**RECORDS FOR THE TASK**

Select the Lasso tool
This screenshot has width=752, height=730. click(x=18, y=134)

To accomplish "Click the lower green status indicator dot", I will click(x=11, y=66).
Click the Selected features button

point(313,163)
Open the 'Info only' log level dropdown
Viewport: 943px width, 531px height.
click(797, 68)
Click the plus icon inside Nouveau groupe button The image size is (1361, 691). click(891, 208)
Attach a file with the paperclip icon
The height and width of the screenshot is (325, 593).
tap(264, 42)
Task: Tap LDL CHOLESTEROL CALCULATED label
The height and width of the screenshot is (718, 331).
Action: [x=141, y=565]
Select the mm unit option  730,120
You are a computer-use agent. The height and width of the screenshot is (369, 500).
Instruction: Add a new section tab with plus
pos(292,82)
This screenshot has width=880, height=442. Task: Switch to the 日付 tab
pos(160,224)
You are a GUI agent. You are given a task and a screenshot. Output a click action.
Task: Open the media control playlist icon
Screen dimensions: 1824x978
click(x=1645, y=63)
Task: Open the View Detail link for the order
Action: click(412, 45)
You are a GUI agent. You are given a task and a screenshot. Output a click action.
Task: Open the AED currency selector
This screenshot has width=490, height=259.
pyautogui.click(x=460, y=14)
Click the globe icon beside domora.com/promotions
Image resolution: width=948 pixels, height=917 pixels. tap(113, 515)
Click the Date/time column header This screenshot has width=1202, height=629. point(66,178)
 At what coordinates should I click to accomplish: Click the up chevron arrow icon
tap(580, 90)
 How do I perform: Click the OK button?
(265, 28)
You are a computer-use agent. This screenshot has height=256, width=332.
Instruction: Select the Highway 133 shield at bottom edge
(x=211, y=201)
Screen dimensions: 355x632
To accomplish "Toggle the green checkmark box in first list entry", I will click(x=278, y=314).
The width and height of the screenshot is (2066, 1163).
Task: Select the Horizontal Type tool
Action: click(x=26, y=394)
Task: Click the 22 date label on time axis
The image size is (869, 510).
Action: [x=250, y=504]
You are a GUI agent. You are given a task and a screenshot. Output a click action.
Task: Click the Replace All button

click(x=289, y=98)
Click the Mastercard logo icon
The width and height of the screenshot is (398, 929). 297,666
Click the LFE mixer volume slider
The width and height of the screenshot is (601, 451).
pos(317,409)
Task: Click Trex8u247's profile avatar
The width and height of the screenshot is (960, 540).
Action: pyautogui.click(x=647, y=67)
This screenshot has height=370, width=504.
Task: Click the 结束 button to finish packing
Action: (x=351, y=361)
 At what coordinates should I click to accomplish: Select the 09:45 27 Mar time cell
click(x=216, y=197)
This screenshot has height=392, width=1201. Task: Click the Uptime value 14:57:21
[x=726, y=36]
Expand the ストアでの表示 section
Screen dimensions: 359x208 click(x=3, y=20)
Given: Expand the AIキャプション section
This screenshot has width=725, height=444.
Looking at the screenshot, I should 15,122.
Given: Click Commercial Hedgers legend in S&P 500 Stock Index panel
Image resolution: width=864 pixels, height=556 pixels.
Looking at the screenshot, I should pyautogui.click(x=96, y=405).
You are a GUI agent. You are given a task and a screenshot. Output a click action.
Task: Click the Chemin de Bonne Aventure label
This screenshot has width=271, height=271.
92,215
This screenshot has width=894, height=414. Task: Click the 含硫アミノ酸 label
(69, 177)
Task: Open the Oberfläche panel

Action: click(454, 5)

**TASK TO CARRY OUT**
Search the listing for the string "computer". Copy each line where it is found.

**SOLUTION BELOW**
You are a computer-use agent. The height and width of the screenshot is (369, 500).
You are a computer-use agent. This screenshot has height=256, width=332.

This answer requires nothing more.